We are studying how people develop this skill. One avenue of our research has been to study mental transformation in experts. Strong mental transformation skills are essential in the field of geology. Geology is a historical science that takes what is observable and tries to deduce what has happened over time to result in the current state of affairs. In particular, geologists use the present spatial relations to figure out what transformations have occurred. This mental reasoning may take place at many scales, from tectonic to microscopic. For example, field geologists study the deformational history of rocks and regions by studying the spatial configuration of geological features in an outcrop and how they fit with other observations in a surrounding area. Just as the bent and rent metal of a car tells a story, so too the geological history is revealed by the bends and breaks, folds and faults, in rocks. (see fig. 1).

Fig 1a
Fig. 1a

Fig 1b
Fig. 1b

The current line of research aims to understand how expert geologists reason about mental transformations. Geologists self-report that they look at an outcrop and play back in their mind the sequence of transformations, mentally animating the transformations from the present spatial configurations back to horizontal sedimentary layers. An initial study examined if geologists are objectively able to make such mental transformations, and, if they are, is the skill domain specific or domain general. Previous studies of chess expertise (Chase & Simon, 1973) suggest that expert reasoning is domain specific, in which case geologists should only be able to perform mental transformations on objects that have been altered in geologically relevant ways. In contrast, if geologists are able to perform mental transformations on any object independent of the type of alteration it suggests they have a domain general skill.
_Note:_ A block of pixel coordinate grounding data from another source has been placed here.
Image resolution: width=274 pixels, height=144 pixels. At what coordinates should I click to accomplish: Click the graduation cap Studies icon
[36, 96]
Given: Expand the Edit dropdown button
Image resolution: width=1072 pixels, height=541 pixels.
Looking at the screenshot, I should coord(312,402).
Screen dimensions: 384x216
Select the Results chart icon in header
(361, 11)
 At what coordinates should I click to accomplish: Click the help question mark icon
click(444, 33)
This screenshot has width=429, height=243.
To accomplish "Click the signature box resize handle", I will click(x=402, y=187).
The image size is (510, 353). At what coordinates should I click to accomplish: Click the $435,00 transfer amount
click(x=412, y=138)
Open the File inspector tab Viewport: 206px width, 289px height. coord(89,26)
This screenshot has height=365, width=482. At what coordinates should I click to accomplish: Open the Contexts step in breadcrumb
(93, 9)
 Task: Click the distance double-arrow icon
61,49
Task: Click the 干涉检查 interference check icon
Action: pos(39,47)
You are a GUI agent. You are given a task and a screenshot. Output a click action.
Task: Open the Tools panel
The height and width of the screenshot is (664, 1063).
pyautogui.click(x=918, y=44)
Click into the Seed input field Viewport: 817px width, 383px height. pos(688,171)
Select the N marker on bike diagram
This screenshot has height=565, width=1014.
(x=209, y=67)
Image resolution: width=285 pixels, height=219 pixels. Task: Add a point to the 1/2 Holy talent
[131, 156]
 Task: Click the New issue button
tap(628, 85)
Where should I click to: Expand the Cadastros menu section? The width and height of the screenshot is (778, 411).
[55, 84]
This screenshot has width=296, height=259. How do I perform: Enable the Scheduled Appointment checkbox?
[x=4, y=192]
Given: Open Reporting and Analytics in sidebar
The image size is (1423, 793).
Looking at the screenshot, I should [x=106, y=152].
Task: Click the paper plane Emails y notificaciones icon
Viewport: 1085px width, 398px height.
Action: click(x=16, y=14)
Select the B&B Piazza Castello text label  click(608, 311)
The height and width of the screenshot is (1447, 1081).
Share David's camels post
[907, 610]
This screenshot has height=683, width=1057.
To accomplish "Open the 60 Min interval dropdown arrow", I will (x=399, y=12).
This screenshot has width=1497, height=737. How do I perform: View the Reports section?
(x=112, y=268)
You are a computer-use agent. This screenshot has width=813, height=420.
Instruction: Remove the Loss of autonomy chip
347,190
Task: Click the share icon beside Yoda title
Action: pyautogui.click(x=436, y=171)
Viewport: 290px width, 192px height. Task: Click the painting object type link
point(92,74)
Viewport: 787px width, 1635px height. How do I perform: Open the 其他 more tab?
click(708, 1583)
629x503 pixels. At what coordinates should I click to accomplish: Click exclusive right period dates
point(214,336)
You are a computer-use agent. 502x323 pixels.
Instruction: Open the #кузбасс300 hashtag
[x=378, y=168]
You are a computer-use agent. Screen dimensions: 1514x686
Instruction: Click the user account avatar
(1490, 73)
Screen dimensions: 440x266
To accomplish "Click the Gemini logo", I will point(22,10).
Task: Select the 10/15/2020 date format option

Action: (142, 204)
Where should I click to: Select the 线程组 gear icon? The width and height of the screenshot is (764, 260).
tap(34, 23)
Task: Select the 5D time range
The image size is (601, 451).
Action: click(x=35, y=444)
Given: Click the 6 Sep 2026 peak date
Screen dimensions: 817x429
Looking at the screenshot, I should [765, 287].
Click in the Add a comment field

Geologists (n=16) were compared to two control groups from other academic fields. All groups had the same level of education (Ph.D.). One control group came from another science that requires spatial reasoning (Chemists, n=14) and one that requires verbal reasoning (English Professors, n=10). The participants were presented with words that were transformed in one of three ways, and asked to identify the word. To make the task more demanding additional characters were added in between each letter of the word (see fig. 2). Words were broken up into pieces along diagonal lines. These pieces were translated as if faulted (see fig. 3) or were randomly displaced (see fig. 4).

Fig 2
Fig. 2


Fig 3
Fig. 3


Fig 4
Fig. 4


Geologists were significantly better than both control groups suggesting the geologists have a domain general ability to make mental transformations that is superior to novices (Shipley et al, 2009). One explanation for this skill is that geologists are particularly good at disembedding - finding and attending to specific structures within a complex array. We tested this with another set of words where the transformation separated all of the pieces making it easier to see which pieces belonged together and thus mentally undo the transformation (see fig. 5).


Fig 5
Fig. 5


All three groups performed better on these words, however Geologists still outperformed both control groups. This finding suggests that while disembedding is helpful for this task, it is not the sole explanation for the Geologist’s skill.

Geologists report that students often have trouble mentally transforming spatial structures. By characterizing this skill, we should be able to help educators provide students with strategies for visualizing such transformations. However, it is not yet clear what about geoscience education produces this skill. Future studies will examine how mental transformation skills develop, and study its importance for student retention and achievement.


  • ♦ Chase and Simon. (1973). Perception in Chess. Cognitive Psychology, 4.
  • ♦ Shipley, T., Manduca, C., Resnick, I. & Schilling, C. (2009, November). Expertise in Spatial Visualization: Can Geologists Reverse Time? Psychonomic Society, Boston.